Finally, our paper on “Benchmarking Spike Rate Inference in Population Calcium Imaging” has been published – as a NeuroResource in Neuron. In the paper, we evaluate a range of algorithms for spike rate inference from calcium imaging data on a large ground-truth dataset. What’s important is that the recordings were all performed under realistic conditions for population imaging, that is without zooming in on individual cells. This makes the task much more difficult – the best algorithms achieve correlations of 0.5-0.6 when evaluated in time bins of 40 ms. It will be interesting to find out whether this can be improved upon by better algorithms or whether new indicators and imaging systems are needed for that. We provide our method, which performs very well under a wide range of recording conditions, for ready reuse.
Together with Ralf Haefner and Eckart Arnold I headed a one week spring school on the role of simulations in neuroscience with undergraduate students supported by the German National Academic Foundation. The goal was to discuss (1) what simulations can contribute to generating knowledge and (2) if there is such a thing as a right level of abstraction, both from a scientific and philosophical point of view. The school was located in beautiul Annency in the French Alps, close to Geneva. Therefore, we spent a day on a field trip, visiting Felix Schürrmann of the Human Brain Project in the morning and Alex Pouget of University of Geneva in the afternoon. The students spent also time performing simulations themselves, diving into the details of Integrate&Fire and Hodgkin-Huxley neurons. A great in week in a spectacular setting!
Our patch-seq paper has now officially been published in the February issue of Nature Biotechnology, back to back with another article describing a very similar method. Both methods allow combining electrophysiological characterization of neurons with single-cell transcriptomics. The journal chose to advertise both papers on the cover, yielding a fancy 3D rendering of the process.
Our paper “The functional diversity of retinal ganglion cells in the mouse” has just been published in Nature. As a data scientist, it is a unique chance to work with two-photon recordings from more than 11,000 ganglion cells. The paper complements recent attempts providing anatomical or genetic definitions of neural cell types by teasing apart the functional signatures of ganglion cell types – we thus termed our approach “retinal functomics“.
While we don’t offer any fancy online visualizations to play with, all the data is available online.
Today, our paper “Electrophysiological, transcriptomic and morphologic profiling of single neurons using Patch-seq” has been published as a Letter in Nature Biotechnology. My experimental co-authors developed a technique to perform patch-clamp recordings in cortical neurons followed by single-cell RNA sequencing. As a proof of principle, we show that physiological and anatomical cell types as well as physiological properties can be recovered based on the transcriptomes of individual neurons. Interestingly, a very related technique was independently developed by another lab – their paper is published alongside with ours. These techniques allow studying cell types from the genetic to the functional level, opening exciting avenues for future work!

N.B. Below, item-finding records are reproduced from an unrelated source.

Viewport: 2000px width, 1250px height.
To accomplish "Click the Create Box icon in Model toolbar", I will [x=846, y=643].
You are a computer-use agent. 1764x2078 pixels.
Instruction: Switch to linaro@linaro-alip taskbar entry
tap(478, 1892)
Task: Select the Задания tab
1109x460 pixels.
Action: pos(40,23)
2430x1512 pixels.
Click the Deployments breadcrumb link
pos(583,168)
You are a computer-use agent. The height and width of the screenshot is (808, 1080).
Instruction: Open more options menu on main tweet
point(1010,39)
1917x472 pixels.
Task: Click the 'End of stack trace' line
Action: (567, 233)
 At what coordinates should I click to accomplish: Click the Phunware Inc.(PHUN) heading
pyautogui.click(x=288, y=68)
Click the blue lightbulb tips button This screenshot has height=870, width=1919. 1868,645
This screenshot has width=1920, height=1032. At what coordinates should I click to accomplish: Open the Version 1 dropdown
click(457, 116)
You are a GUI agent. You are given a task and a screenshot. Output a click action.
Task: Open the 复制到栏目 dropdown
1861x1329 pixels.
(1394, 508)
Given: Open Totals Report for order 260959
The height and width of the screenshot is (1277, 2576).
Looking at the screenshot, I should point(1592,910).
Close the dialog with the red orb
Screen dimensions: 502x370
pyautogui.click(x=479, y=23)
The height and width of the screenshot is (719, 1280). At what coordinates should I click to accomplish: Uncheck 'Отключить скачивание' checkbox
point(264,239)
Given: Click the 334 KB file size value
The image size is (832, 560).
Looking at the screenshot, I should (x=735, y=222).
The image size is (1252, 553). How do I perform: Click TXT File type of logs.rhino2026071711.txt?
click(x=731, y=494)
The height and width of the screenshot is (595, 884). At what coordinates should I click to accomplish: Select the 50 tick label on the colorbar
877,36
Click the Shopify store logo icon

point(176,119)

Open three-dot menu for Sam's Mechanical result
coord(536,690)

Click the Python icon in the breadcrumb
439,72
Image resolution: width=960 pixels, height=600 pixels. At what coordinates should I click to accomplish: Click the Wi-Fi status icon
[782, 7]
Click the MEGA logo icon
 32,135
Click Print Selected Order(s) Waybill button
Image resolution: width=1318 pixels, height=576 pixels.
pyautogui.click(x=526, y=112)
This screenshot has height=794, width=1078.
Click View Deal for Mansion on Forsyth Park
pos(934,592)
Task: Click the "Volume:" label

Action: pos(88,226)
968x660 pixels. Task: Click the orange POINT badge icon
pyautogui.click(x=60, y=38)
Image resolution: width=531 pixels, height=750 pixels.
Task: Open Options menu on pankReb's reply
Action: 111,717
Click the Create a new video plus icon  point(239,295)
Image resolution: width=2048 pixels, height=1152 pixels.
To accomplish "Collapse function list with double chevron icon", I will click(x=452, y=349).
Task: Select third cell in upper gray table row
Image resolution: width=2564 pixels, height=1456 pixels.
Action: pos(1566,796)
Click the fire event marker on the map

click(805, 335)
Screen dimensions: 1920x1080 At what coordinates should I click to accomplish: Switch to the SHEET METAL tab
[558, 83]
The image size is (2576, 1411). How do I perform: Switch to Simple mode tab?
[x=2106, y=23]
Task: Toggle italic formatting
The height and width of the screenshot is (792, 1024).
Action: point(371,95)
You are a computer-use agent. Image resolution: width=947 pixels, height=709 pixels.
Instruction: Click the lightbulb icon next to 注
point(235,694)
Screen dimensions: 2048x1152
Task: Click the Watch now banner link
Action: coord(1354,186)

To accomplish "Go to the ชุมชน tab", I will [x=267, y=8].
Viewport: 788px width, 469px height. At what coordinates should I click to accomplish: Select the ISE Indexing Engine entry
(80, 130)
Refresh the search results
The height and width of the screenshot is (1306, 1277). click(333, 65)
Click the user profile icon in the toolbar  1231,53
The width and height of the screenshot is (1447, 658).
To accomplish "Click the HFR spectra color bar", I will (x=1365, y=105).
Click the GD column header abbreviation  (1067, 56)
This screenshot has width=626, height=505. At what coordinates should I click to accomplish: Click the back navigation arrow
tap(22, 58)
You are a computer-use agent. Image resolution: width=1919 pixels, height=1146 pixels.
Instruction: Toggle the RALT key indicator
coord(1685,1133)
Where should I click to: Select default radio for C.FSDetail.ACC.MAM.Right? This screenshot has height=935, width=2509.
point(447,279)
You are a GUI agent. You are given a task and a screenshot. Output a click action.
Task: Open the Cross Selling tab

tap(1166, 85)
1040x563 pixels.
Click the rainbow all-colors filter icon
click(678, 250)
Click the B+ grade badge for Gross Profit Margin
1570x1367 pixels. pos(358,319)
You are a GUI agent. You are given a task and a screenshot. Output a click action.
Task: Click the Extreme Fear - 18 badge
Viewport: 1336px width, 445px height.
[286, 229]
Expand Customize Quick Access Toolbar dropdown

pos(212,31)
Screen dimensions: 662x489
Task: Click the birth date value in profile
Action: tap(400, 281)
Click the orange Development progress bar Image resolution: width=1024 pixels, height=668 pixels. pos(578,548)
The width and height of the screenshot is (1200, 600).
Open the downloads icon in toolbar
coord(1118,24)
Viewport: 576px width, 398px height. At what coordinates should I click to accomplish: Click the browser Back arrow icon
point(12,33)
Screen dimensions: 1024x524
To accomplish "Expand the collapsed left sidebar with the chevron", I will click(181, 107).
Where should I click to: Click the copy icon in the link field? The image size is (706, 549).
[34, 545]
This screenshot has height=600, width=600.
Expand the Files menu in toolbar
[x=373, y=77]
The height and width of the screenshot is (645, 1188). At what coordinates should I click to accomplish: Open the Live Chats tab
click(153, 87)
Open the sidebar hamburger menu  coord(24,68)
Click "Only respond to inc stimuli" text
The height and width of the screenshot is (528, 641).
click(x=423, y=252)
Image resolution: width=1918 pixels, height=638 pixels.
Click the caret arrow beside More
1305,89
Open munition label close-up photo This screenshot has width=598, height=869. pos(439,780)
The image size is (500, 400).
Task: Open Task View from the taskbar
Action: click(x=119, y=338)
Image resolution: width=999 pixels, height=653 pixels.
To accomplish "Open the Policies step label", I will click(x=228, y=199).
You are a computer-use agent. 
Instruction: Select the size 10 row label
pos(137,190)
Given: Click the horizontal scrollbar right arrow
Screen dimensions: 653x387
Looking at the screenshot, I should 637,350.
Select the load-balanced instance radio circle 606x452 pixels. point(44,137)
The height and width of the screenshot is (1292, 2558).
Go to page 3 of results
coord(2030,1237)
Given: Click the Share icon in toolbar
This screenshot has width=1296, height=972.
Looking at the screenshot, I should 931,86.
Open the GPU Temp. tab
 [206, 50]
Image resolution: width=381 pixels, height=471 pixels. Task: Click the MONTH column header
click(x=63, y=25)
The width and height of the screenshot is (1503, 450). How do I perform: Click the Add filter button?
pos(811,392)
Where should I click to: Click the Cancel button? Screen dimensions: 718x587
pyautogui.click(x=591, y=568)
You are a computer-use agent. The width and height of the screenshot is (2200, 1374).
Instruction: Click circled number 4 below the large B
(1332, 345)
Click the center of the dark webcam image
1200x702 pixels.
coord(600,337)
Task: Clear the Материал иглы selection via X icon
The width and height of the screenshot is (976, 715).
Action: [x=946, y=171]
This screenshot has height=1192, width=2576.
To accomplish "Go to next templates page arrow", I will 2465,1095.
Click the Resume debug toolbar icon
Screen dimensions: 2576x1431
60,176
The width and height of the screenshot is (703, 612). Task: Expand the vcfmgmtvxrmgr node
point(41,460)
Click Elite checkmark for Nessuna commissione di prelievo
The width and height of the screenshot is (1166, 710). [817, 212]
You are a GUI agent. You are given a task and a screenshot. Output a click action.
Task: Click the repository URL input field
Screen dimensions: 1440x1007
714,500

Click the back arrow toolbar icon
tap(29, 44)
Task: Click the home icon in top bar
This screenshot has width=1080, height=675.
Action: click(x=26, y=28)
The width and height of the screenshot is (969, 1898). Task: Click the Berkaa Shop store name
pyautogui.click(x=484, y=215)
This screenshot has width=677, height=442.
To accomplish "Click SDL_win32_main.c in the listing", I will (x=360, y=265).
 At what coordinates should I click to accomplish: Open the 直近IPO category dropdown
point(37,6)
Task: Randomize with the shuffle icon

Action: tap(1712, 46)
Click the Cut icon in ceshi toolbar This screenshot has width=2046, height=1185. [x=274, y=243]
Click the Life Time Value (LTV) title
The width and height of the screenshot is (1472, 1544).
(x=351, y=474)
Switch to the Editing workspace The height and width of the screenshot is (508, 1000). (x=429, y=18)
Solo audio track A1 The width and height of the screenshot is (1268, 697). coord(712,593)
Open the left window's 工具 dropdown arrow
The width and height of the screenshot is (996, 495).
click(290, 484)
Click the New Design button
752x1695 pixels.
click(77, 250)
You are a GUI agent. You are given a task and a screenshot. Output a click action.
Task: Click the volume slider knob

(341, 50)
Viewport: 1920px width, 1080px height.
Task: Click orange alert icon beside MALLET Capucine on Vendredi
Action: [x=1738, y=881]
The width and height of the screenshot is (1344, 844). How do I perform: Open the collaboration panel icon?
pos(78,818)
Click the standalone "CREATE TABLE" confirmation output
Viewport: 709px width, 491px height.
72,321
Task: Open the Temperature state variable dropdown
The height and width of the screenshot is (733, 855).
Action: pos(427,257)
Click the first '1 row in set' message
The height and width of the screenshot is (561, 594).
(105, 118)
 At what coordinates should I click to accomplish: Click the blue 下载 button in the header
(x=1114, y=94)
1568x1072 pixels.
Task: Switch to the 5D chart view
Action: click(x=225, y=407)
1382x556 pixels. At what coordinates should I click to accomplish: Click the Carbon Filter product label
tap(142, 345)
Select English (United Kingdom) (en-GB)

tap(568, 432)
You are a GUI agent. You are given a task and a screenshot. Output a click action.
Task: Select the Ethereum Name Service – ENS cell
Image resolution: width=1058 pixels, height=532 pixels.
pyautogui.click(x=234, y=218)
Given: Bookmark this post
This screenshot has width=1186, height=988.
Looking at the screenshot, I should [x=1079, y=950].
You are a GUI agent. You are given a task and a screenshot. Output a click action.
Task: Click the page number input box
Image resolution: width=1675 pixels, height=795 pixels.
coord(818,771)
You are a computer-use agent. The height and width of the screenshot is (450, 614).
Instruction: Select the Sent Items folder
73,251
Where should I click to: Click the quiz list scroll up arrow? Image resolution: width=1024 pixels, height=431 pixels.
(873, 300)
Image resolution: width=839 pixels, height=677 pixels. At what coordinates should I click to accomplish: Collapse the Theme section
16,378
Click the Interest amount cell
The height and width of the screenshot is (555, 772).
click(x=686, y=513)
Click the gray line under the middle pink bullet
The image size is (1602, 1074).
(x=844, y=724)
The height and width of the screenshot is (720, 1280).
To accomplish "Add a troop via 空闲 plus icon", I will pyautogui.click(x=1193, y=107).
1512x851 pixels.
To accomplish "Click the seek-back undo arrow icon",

The paper’s altmetric score can be found here.
Alex Ecker and I received a teaching award from the senior students of the Master program in Neural Information Processing for our lecture Neural Data Analysis from summer term 2015.
There has been some media coverage of the Bernstein Award including a articles in the Stuttgarter Zeitung (de/en by Google Translate, more or less readable), the Schwäbische Tagblatt (de) and the Healthcare Industry BW portal (de/en) as well as radio coverage on SWR4 (de). Thanks for the interest in our work!
Our new paper has been published today in Science! In this work lead by Xiaolong Jiang in Andreas Tolias’ lab at Baylor College of Medicine in Houston, we classified cortical interneurons in adult mice and mapped their connectivity diagram. Interestingly, three simple rules go a long way in explaining the structure of the connectivity matrix. For me, this is a nice piece of heroic wet-lab work combined with the right level of machine learning based analysis.
I just attended the European Retina Meeting in Brighton, which, surprisingly boasted 5 days of sunshine and blue skies (see right).
We had organized a sattelite meeting on retinal ganglion cell classification on the first day. Sebastian Seung presented his latest advances on morphological classification of RGCs (his museum can be found here). EJ Chichilnisky showed his advances on finding rare cell types in the macaque retina, before I presented our work on functional RGC classification. Then Josh Sanes introduced new techniques for obtained single cell transcriptomes and a proof of principle for retina bipolar cell type classification. Estuardo Robles shared his data on the role of RGC projections in defining cell types before Andy Huberman talked about possibilities to link cell types across multiple modalities. It was an exciting, discussion-rich day with lots of new information.
The main meeting was also very intense, with lots of great talks. In particular, Markus Meister presented convincing data on a new fourth alpha-like RGC type in the mouse retina, in good agreement with our data. The dominating topic was direction selectivity, with many interesting contributions.